*Your goal*.
Every entry needs to be printed exactly, please.

*Stored items*.
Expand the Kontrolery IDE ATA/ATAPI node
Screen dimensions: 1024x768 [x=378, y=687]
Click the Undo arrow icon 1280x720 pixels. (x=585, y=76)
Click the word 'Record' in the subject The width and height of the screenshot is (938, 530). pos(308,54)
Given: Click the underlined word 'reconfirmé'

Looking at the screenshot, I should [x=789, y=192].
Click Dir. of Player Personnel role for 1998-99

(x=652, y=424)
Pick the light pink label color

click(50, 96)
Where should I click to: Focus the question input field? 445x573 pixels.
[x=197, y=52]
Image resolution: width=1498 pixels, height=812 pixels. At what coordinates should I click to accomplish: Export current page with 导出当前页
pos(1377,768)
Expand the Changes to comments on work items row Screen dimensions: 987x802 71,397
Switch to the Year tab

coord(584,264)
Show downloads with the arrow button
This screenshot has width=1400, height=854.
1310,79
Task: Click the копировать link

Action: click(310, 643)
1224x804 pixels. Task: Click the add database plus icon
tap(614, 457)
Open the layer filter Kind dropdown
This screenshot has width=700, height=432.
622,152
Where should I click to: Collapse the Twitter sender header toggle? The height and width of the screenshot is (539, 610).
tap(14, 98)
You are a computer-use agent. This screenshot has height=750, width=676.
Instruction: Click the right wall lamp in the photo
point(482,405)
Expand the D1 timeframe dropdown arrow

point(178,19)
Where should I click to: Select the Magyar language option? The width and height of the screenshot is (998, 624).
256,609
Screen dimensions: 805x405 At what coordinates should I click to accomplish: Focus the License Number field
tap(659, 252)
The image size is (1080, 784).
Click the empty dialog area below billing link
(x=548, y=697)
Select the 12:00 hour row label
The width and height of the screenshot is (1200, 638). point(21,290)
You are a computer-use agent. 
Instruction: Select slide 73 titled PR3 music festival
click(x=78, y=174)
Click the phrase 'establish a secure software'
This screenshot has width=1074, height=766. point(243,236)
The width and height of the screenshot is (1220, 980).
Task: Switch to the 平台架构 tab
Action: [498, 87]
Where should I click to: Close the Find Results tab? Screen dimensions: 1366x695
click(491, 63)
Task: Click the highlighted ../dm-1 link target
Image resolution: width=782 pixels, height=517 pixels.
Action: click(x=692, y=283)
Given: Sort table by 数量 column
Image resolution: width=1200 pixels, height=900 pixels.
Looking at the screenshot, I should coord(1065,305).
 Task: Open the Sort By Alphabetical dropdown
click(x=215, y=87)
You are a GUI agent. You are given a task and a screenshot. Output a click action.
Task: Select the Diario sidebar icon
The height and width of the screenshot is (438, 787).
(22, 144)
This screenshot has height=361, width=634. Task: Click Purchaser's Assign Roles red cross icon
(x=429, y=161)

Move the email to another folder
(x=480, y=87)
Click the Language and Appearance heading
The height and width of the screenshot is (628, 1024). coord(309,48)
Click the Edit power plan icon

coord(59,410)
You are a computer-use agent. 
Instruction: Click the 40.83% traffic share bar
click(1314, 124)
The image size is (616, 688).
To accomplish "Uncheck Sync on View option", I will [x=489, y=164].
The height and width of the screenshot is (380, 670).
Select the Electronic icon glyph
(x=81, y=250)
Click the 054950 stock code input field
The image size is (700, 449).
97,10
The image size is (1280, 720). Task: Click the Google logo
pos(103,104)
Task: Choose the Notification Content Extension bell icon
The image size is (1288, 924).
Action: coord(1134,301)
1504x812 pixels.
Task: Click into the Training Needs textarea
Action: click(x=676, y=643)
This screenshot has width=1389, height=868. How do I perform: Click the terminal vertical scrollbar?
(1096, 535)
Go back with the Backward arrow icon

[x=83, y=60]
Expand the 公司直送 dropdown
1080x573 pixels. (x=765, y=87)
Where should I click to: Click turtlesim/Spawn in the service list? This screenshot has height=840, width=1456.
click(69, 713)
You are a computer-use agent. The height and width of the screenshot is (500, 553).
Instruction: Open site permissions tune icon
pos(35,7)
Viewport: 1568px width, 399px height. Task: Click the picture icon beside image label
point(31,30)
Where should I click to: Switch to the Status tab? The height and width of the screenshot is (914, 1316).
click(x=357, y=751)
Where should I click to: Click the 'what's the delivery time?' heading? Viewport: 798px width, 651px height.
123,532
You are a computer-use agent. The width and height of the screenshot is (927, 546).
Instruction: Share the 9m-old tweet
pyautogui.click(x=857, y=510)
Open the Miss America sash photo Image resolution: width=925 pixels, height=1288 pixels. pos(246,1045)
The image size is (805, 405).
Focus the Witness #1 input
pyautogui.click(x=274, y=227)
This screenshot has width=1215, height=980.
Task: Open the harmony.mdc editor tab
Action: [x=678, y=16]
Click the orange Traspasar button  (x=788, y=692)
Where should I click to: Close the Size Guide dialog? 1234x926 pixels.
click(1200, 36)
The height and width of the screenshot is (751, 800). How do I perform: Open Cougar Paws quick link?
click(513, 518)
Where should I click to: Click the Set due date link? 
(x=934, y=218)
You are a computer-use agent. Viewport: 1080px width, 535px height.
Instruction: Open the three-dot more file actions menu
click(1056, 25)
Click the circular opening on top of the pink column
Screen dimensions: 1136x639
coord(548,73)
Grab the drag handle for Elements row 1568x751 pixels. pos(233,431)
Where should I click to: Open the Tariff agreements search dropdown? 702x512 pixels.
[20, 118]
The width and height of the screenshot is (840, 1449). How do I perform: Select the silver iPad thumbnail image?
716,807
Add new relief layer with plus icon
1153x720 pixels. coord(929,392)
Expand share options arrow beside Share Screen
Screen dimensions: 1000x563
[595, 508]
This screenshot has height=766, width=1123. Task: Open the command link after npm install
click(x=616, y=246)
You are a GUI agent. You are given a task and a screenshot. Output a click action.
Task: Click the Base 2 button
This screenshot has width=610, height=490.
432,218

*Solution below*.
Expand the Kontrolery IDE ATA/ATAPI node
Screen dimensions: 1024x768 [x=378, y=687]
Click the Undo arrow icon 1280x720 pixels. (x=585, y=76)
Click the word 'Record' in the subject The width and height of the screenshot is (938, 530). pos(308,54)
Given: Click the underlined word 'reconfirmé'

Looking at the screenshot, I should [x=789, y=192].
Click Dir. of Player Personnel role for 1998-99

(x=652, y=424)
Pick the light pink label color

click(50, 96)
Where should I click to: Focus the question input field? 445x573 pixels.
[x=197, y=52]
Image resolution: width=1498 pixels, height=812 pixels. At what coordinates should I click to accomplish: Export current page with 导出当前页
pos(1377,768)
Expand the Changes to comments on work items row Screen dimensions: 987x802 71,397
Switch to the Year tab

coord(584,264)
Show downloads with the arrow button
This screenshot has width=1400, height=854.
1310,79
Task: Click the копировать link

Action: click(310, 643)
1224x804 pixels. Task: Click the add database plus icon
tap(614, 457)
Open the layer filter Kind dropdown
This screenshot has width=700, height=432.
622,152
Where should I click to: Collapse the Twitter sender header toggle? The height and width of the screenshot is (539, 610).
tap(14, 98)
You are a computer-use agent. This screenshot has height=750, width=676.
Instruction: Click the right wall lamp in the photo
point(482,405)
Expand the D1 timeframe dropdown arrow

point(178,19)
Where should I click to: Select the Magyar language option? The width and height of the screenshot is (998, 624).
256,609
Screen dimensions: 805x405 At what coordinates should I click to accomplish: Focus the License Number field
tap(659, 252)
The image size is (1080, 784).
Click the empty dialog area below billing link
(x=548, y=697)
Select the 12:00 hour row label
The width and height of the screenshot is (1200, 638). point(21,290)
You are a computer-use agent. 
Instruction: Select slide 73 titled PR3 music festival
click(x=78, y=174)
Click the phrase 'establish a secure software'
This screenshot has width=1074, height=766. point(243,236)
The width and height of the screenshot is (1220, 980).
Task: Switch to the 平台架构 tab
Action: [498, 87]
Where should I click to: Close the Find Results tab? Screen dimensions: 1366x695
click(491, 63)
Task: Click the highlighted ../dm-1 link target
Image resolution: width=782 pixels, height=517 pixels.
Action: click(x=692, y=283)
Given: Sort table by 数量 column
Image resolution: width=1200 pixels, height=900 pixels.
Looking at the screenshot, I should coord(1065,305).
 Task: Open the Sort By Alphabetical dropdown
click(x=215, y=87)
You are a GUI agent. You are given a task and a screenshot. Output a click action.
Task: Select the Diario sidebar icon
The height and width of the screenshot is (438, 787).
(22, 144)
This screenshot has height=361, width=634. Task: Click Purchaser's Assign Roles red cross icon
(x=429, y=161)

Move the email to another folder
(x=480, y=87)
Click the Language and Appearance heading
The height and width of the screenshot is (628, 1024). coord(309,48)
Click the Edit power plan icon

coord(59,410)
You are a computer-use agent. 
Instruction: Click the 40.83% traffic share bar
click(1314, 124)
The image size is (616, 688).
To accomplish "Uncheck Sync on View option", I will [x=489, y=164].
The height and width of the screenshot is (380, 670).
Select the Electronic icon glyph
(x=81, y=250)
Click the 054950 stock code input field
The image size is (700, 449).
97,10
The image size is (1280, 720). Task: Click the Google logo
pos(103,104)
Task: Choose the Notification Content Extension bell icon
The image size is (1288, 924).
Action: coord(1134,301)
1504x812 pixels.
Task: Click into the Training Needs textarea
Action: click(x=676, y=643)
This screenshot has width=1389, height=868. How do I perform: Click the terminal vertical scrollbar?
(1096, 535)
Go back with the Backward arrow icon

[x=83, y=60]
Expand the 公司直送 dropdown
1080x573 pixels. (x=765, y=87)
Where should I click to: Click turtlesim/Spawn in the service list? This screenshot has height=840, width=1456.
click(69, 713)
You are a computer-use agent. The height and width of the screenshot is (500, 553).
Instruction: Open site permissions tune icon
pos(35,7)
Viewport: 1568px width, 399px height. Task: Click the picture icon beside image label
point(31,30)
Where should I click to: Switch to the Status tab? The height and width of the screenshot is (914, 1316).
click(x=357, y=751)
Where should I click to: Click the 'what's the delivery time?' heading? Viewport: 798px width, 651px height.
123,532
You are a computer-use agent. The width and height of the screenshot is (927, 546).
Instruction: Share the 9m-old tweet
pyautogui.click(x=857, y=510)
Open the Miss America sash photo Image resolution: width=925 pixels, height=1288 pixels. pos(246,1045)
The image size is (805, 405).
Focus the Witness #1 input
pyautogui.click(x=274, y=227)
This screenshot has width=1215, height=980.
Task: Open the harmony.mdc editor tab
Action: [x=678, y=16]
Click the orange Traspasar button  (x=788, y=692)
Where should I click to: Close the Size Guide dialog? 1234x926 pixels.
click(1200, 36)
The height and width of the screenshot is (751, 800). How do I perform: Open Cougar Paws quick link?
click(513, 518)
Where should I click to: Click the Set due date link? 
(x=934, y=218)
You are a computer-use agent. Viewport: 1080px width, 535px height.
Instruction: Open the three-dot more file actions menu
click(1056, 25)
Click the circular opening on top of the pink column
Screen dimensions: 1136x639
coord(548,73)
Grab the drag handle for Elements row 1568x751 pixels. pos(233,431)
Where should I click to: Open the Tariff agreements search dropdown? 702x512 pixels.
[20, 118]
The width and height of the screenshot is (840, 1449). How do I perform: Select the silver iPad thumbnail image?
716,807
Add new relief layer with plus icon
1153x720 pixels. coord(929,392)
Expand share options arrow beside Share Screen
Screen dimensions: 1000x563
[595, 508]
This screenshot has height=766, width=1123. Task: Open the command link after npm install
click(x=616, y=246)
You are a GUI agent. You are given a task and a screenshot. Output a click action.
Task: Click the Base 2 button
This screenshot has width=610, height=490.
432,218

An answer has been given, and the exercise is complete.